WORK INSTRUCTIONS.
Write out the part of the Swift optionals thread between "Reputation: 33979" and "handle the !.", inclusive, word for word.

=== PAGE ===

CODEWITHSUNDEEP
swiftoption-type
wigging
wigging

Reputation: 9190

Preferred approach to check optionals in Swift

In working with optionals in Swift, there seems to be two approaches to check if an optional type is nil or not.

var item: String? = "apple"

// Approach A
if item != nil {
    "item is \(item!)"
} else {
    "no item"
}

// Approach B
if let x = item {
    "item is " + x
} else {
    "no item"
}

Does it matter which approach I use to check the optional?

Upvotes: 1

Views: 182

Answers (3)

Daniel T.
Daniel T.

Reputation: 33979

Look at it this way:

With option A, the system has to unwrap the optional twice. Once to check to see if it isn't nil, and once to handle the !.

With option B, the system only has to unwrap the optional once, when it does the assignment.

In any particular situation, go with the code that reduces the number of times the compiler has to unwrap the optional.

=== INFORMATION GIVEN ===

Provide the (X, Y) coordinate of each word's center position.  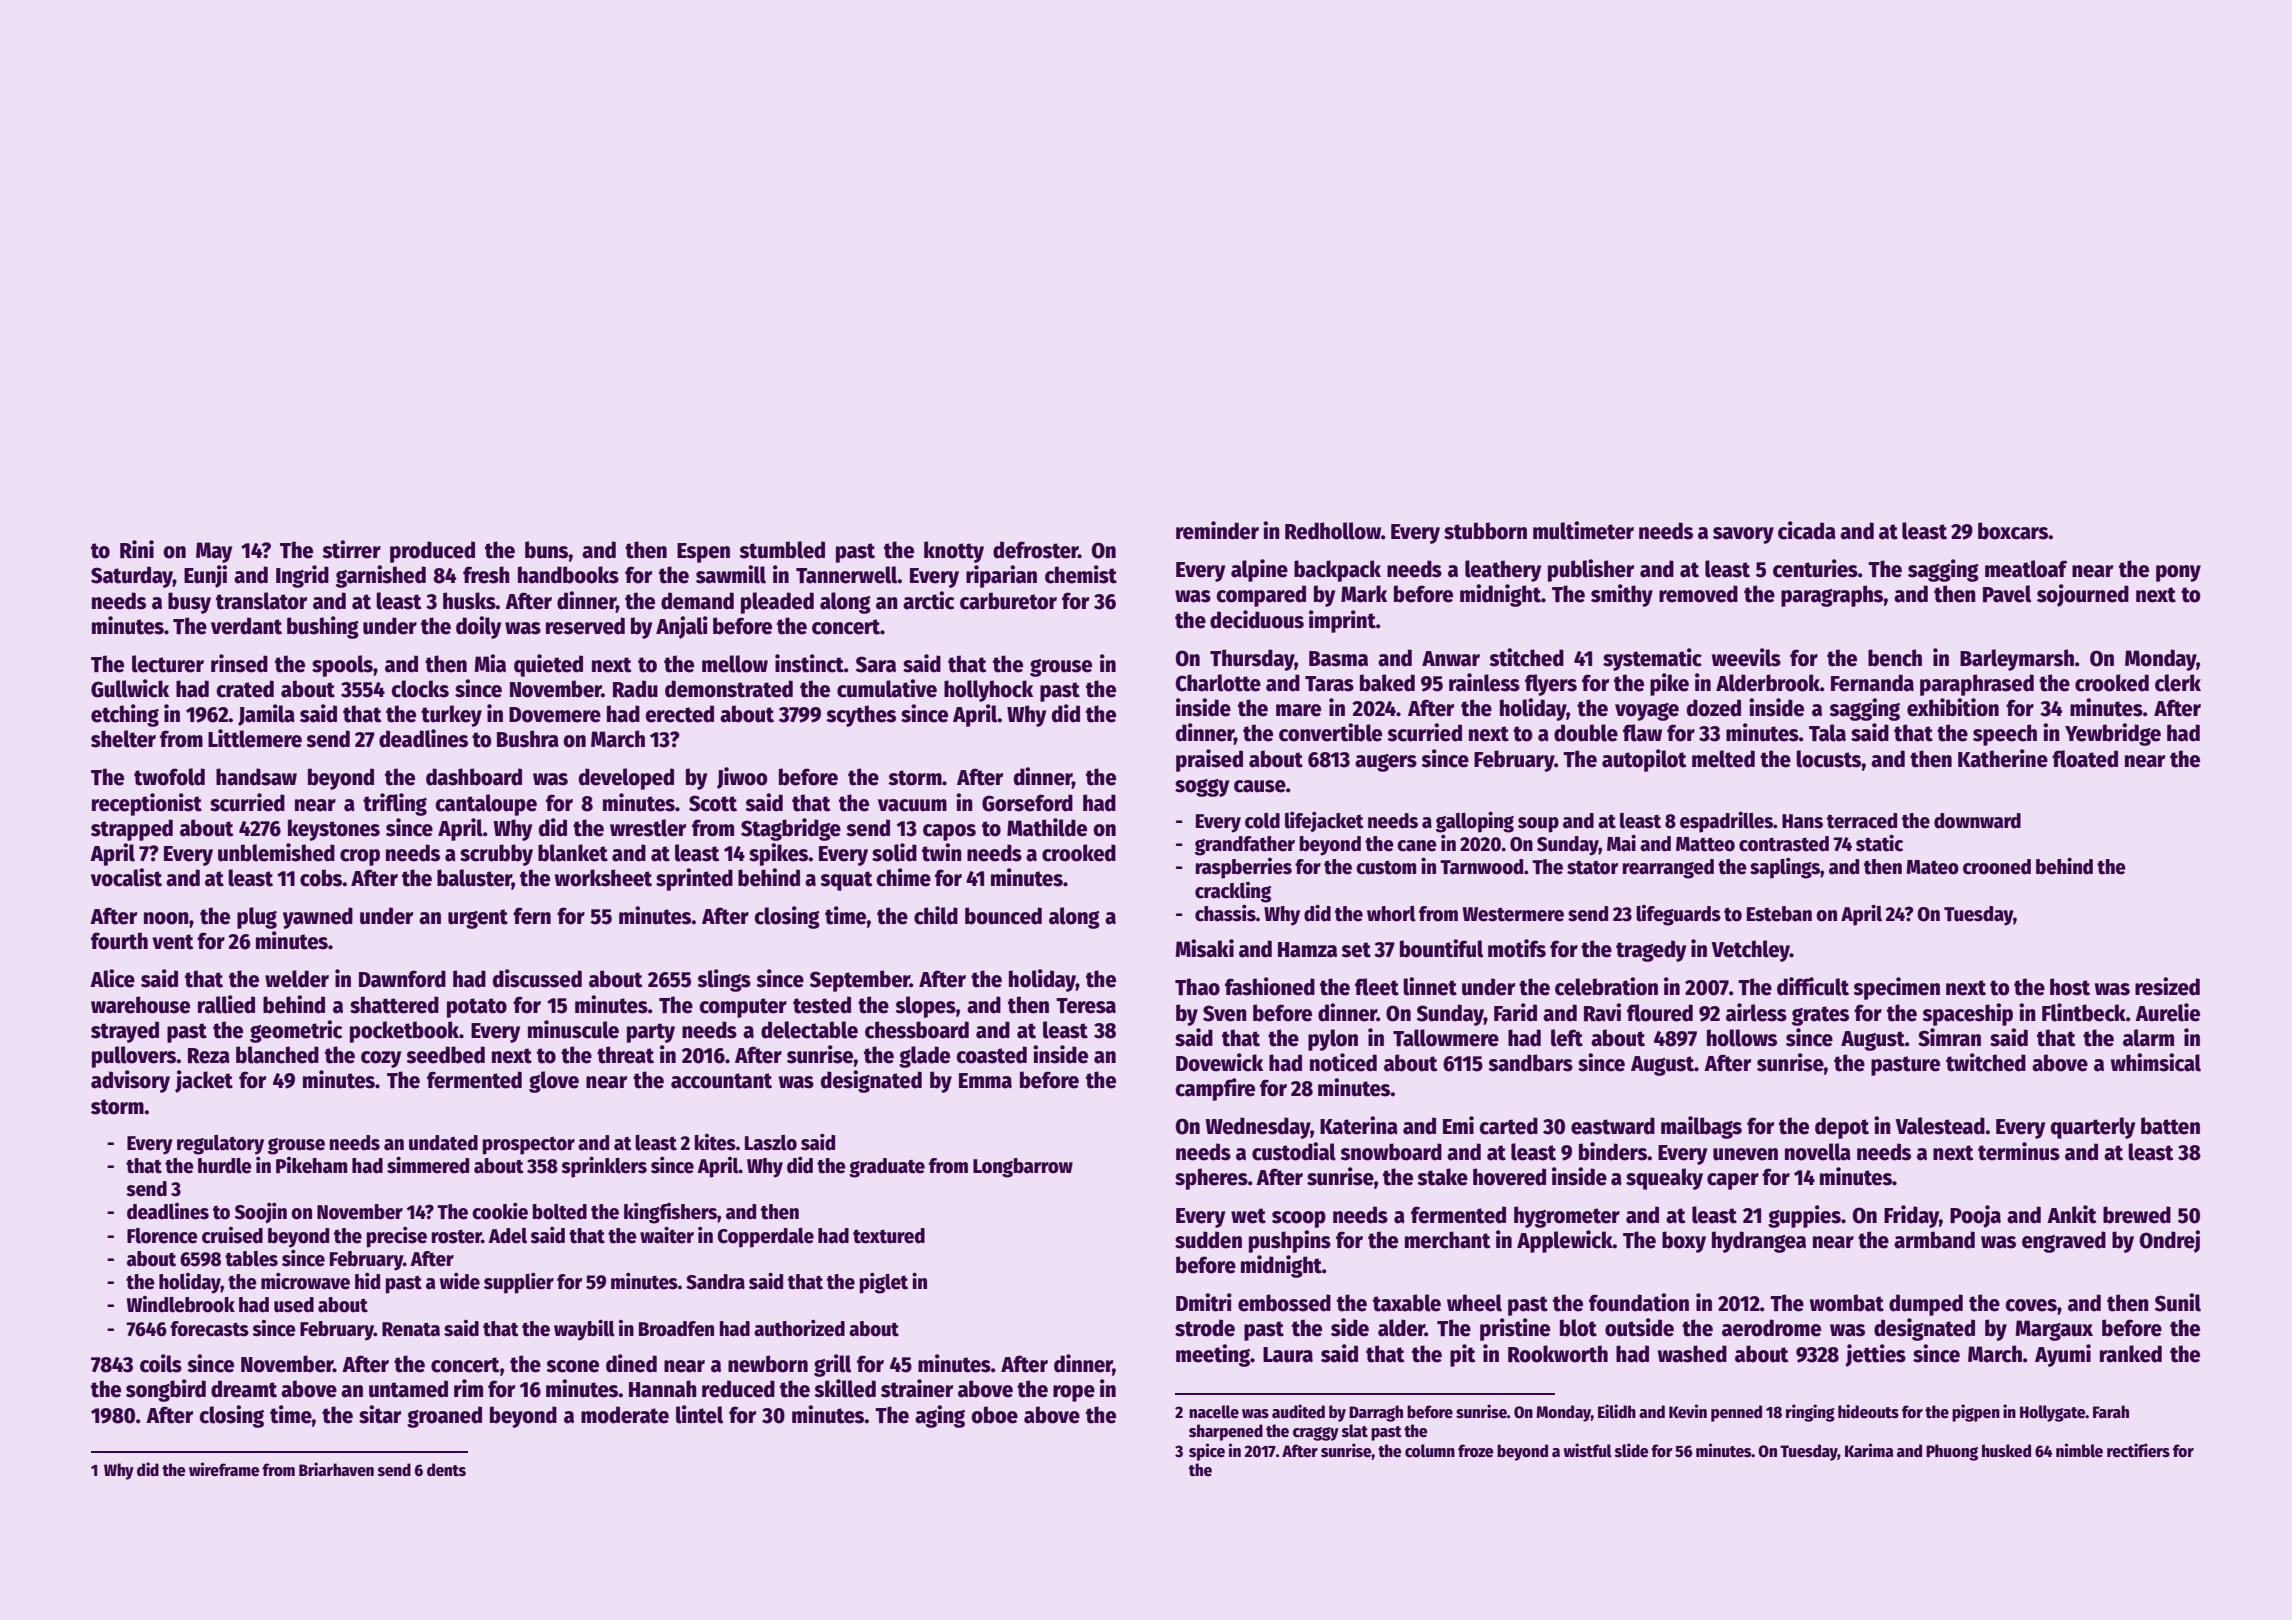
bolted (560, 1212)
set (1356, 950)
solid (894, 852)
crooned (1997, 867)
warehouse (140, 1005)
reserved (585, 626)
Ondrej (2170, 1241)
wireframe (224, 1469)
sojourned (2083, 595)
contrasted (1784, 844)
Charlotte (1218, 683)
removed (1698, 594)
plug (257, 918)
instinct (809, 663)
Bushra (528, 739)
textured (889, 1236)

===

FINISHED EXERCISE.
Reputation: 33979

Look at it this way:

With option A, the system has to unwrap the optional twice. Once to check to see if it isn't nil, and once to handle the !.